#### Source material:
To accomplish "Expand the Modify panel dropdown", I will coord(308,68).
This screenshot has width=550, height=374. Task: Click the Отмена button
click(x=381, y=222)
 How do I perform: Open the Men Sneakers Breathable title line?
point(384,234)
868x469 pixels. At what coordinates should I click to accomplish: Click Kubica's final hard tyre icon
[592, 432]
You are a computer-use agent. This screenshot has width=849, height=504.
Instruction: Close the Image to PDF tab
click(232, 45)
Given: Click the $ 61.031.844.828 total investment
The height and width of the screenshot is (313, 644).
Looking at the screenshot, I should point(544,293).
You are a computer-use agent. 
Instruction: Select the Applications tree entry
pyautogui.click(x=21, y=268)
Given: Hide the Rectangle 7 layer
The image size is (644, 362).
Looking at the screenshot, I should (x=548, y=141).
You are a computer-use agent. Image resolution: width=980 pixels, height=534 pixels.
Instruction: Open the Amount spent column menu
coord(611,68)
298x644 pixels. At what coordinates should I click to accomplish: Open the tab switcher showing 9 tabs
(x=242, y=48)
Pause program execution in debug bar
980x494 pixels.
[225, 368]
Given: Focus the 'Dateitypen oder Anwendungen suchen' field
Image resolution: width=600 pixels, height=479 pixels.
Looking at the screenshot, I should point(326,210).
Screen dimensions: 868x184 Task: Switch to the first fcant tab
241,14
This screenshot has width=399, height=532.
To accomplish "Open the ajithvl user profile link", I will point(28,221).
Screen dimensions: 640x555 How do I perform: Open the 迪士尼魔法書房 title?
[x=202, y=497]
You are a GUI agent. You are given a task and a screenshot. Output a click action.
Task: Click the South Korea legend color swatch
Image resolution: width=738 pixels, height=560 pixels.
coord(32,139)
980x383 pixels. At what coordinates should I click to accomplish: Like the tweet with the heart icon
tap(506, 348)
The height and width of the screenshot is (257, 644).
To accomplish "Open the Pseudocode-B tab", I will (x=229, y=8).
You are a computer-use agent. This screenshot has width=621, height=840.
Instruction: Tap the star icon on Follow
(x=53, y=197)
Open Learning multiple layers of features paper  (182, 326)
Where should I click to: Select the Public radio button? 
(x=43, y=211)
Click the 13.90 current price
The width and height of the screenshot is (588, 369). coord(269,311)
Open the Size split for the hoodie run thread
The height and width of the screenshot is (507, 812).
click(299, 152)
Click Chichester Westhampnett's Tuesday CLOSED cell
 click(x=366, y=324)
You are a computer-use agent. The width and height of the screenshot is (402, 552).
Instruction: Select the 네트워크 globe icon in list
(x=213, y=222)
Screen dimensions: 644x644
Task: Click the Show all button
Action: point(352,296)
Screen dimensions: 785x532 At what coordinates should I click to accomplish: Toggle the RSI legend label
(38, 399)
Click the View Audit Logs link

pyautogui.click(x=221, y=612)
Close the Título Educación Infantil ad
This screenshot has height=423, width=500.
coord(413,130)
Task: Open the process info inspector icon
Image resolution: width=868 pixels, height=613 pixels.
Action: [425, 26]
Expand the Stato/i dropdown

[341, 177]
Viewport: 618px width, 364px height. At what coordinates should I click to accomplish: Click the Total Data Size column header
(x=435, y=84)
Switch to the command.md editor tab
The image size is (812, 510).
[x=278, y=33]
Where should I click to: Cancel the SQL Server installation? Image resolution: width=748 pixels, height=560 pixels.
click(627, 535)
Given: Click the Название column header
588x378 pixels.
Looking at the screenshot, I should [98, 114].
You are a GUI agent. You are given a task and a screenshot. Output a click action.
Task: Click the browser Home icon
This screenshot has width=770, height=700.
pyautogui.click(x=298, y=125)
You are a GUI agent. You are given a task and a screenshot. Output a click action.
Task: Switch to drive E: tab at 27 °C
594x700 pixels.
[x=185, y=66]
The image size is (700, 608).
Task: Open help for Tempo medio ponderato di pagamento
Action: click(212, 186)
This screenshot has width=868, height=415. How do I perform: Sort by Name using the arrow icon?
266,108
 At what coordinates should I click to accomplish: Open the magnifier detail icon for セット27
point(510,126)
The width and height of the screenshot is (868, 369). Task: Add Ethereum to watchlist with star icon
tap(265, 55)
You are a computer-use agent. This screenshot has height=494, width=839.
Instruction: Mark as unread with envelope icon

#### Goal of the exercise:
Across the whole listing, how many lines contain the string "computer"? Give the number and no more.

#### Answer box:
6